Excerpt —
┌──

During the introduction of Cardiel's Sight Unseen video part, Mark Gonzales describes his view of Cardiel's skateboarding to the video's audience:

First off, he's an original; his style—there's not too many people who skate like him. The way he skates is amazing, 'cause he'll skate so fast, but it seems like the faster he goes, the more control he has ... which is, you know, unexplainable. But he's unbelievable. I'm not trying to kiss too much butt, but he's a ripper, an original ripper ... He's an original Coors.

==Accident==
In 2004, at the end of a four-week Australian road trip from Brisbane to Melbourne (the touring skateboarders were filming for the skateboard movie, Tent City), Cardiel was running alongside a van when he was hit by the trailer the van was pulling and then run over by the trailer. Cardiel consequently sustained a spinal cord injury and Cardiel and his mother were informed by the treating medical staff that he would not be able to walk again; however, following five months of hospital-based rehabilitation and six to twelve months in a wheelchair, Cardiel regained the use of his legs.

After a hiatus, Cardiel was featured in the 2008 street fixed gear cycling film Macaframa, directed by Colin Arlen and Colby Elrick. Cardiel attributes his recovery to cycling and continues to be an advocate of street fixed gear cycling.

In 2015, he was featured in the Vans Propeller video with some of his first skateboarding footage since the accident.

==Video game appearances==
Cardiel appears as a playable character in the PlayStation video game Grind Session, as well as the Electronic Arts video games Skate 2 and Skate 3.

==Tributes==
In the final section of his part in Almost: Round Three, professional skateboarder, Daewon Song, dedicates the trick to Cardiel and another person.

└──

Supplied material —
┌──

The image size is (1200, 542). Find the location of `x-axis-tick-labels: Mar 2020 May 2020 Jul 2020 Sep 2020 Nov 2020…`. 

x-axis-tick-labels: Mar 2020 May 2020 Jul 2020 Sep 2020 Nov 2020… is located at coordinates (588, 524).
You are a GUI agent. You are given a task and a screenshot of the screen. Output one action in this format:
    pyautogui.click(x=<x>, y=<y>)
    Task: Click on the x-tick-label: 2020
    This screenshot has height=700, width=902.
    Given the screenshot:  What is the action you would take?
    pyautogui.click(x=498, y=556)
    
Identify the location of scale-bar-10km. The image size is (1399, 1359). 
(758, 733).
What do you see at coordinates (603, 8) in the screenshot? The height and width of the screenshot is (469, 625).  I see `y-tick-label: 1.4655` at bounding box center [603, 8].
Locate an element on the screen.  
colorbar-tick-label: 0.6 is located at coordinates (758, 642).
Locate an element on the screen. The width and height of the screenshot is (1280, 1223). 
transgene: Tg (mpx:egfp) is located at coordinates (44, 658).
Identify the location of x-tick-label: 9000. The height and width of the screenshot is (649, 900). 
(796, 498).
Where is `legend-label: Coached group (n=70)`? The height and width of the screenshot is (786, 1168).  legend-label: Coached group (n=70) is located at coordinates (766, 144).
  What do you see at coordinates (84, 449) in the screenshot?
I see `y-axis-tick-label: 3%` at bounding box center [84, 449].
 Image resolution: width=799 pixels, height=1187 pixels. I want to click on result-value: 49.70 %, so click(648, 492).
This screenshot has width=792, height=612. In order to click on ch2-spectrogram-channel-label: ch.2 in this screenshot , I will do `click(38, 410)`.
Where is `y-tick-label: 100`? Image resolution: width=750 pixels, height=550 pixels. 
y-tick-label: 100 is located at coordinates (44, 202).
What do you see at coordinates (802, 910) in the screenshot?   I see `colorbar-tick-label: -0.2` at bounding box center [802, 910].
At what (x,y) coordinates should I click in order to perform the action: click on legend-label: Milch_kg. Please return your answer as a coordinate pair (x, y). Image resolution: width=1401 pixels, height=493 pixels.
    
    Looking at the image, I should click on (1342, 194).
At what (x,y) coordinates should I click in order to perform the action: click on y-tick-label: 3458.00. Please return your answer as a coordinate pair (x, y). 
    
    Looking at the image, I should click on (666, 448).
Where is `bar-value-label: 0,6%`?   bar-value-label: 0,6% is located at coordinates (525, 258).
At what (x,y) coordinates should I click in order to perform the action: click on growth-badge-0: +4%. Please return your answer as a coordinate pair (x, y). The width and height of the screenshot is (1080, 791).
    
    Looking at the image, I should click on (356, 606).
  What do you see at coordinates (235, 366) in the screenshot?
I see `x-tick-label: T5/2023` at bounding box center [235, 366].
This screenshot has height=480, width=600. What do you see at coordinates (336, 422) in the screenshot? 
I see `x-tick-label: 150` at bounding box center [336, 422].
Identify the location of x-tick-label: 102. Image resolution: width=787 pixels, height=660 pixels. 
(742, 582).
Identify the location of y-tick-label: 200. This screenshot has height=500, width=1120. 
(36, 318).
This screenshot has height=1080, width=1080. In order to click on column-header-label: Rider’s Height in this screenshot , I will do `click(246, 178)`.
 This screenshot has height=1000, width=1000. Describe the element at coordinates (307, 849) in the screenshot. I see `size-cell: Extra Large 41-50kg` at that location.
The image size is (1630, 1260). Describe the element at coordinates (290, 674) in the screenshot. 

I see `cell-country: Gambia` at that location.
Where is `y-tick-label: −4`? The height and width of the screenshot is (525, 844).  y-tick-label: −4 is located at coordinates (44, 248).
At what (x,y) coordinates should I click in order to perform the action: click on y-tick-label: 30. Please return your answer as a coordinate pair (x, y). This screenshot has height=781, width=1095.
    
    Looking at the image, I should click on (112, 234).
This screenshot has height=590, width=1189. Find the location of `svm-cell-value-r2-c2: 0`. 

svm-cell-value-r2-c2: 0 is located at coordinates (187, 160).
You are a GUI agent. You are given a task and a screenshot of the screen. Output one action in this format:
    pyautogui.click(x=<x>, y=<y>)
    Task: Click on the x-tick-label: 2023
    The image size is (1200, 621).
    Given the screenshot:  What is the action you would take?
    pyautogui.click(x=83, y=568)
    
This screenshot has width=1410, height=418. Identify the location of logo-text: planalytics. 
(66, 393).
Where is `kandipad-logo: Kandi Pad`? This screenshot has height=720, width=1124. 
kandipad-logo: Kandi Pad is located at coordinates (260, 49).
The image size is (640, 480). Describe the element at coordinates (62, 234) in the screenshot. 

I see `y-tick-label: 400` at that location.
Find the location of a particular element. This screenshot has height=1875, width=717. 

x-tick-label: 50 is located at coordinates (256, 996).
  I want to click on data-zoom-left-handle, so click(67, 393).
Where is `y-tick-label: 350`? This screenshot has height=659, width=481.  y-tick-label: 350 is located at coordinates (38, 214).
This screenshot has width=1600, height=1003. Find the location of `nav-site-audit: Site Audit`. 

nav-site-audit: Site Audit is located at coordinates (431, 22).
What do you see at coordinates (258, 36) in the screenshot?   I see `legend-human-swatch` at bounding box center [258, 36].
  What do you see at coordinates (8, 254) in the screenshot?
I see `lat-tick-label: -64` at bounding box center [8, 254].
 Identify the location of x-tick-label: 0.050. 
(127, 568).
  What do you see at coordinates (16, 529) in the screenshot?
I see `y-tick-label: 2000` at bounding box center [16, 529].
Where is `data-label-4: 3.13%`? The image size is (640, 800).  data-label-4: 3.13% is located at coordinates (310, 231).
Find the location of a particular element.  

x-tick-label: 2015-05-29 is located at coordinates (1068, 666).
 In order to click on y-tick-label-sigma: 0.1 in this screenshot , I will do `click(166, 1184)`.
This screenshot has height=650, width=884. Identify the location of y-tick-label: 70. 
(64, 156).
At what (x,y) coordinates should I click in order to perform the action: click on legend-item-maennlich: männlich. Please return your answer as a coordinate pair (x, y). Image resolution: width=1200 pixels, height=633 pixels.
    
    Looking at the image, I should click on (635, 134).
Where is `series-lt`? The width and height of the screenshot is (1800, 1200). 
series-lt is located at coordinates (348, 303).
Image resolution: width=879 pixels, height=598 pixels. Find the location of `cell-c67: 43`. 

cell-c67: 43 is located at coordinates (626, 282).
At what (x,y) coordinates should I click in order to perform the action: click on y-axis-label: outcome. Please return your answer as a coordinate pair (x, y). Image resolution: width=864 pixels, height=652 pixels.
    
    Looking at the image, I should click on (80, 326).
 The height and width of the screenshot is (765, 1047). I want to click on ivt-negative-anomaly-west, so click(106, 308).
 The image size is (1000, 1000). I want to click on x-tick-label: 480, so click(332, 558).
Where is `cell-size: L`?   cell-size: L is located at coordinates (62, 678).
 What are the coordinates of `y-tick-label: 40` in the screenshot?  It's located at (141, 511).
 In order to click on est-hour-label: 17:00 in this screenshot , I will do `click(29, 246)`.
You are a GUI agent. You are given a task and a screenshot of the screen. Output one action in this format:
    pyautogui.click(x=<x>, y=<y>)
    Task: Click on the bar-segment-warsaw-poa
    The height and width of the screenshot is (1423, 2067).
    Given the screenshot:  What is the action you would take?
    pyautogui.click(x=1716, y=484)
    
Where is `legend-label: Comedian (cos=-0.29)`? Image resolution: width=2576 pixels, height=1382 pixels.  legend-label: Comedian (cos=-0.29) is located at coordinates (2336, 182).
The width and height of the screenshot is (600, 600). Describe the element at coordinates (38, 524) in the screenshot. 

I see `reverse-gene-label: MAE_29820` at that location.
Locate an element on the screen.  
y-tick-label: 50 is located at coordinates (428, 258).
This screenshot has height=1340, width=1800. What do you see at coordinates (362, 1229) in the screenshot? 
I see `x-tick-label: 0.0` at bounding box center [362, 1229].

└──

In the Cardiel excerpt, rename "Macaframa" as "Fixed Lines" in everything from "After a hiatus, Cardiel" down to "and another person.", and give that passage in full.

Answer to this task —
After a hiatus, Cardiel was featured in the 2008 street fixed gear cycling film Fixed Lines, directed by Colin Arlen and Colby Elrick. Cardiel attributes his recovery to cycling and continues to be an advocate of street fixed gear cycling.

In 2015, he was featured in the Vans Propeller video with some of his first skateboarding footage since the accident.

==Video game appearances==
Cardiel appears as a playable character in the PlayStation video game Grind Session, as well as the Electronic Arts video games Skate 2 and Skate 3.

==Tributes==
In the final section of his part in Almost: Round Three, professional skateboarder, Daewon Song, dedicates the trick to Cardiel and another person.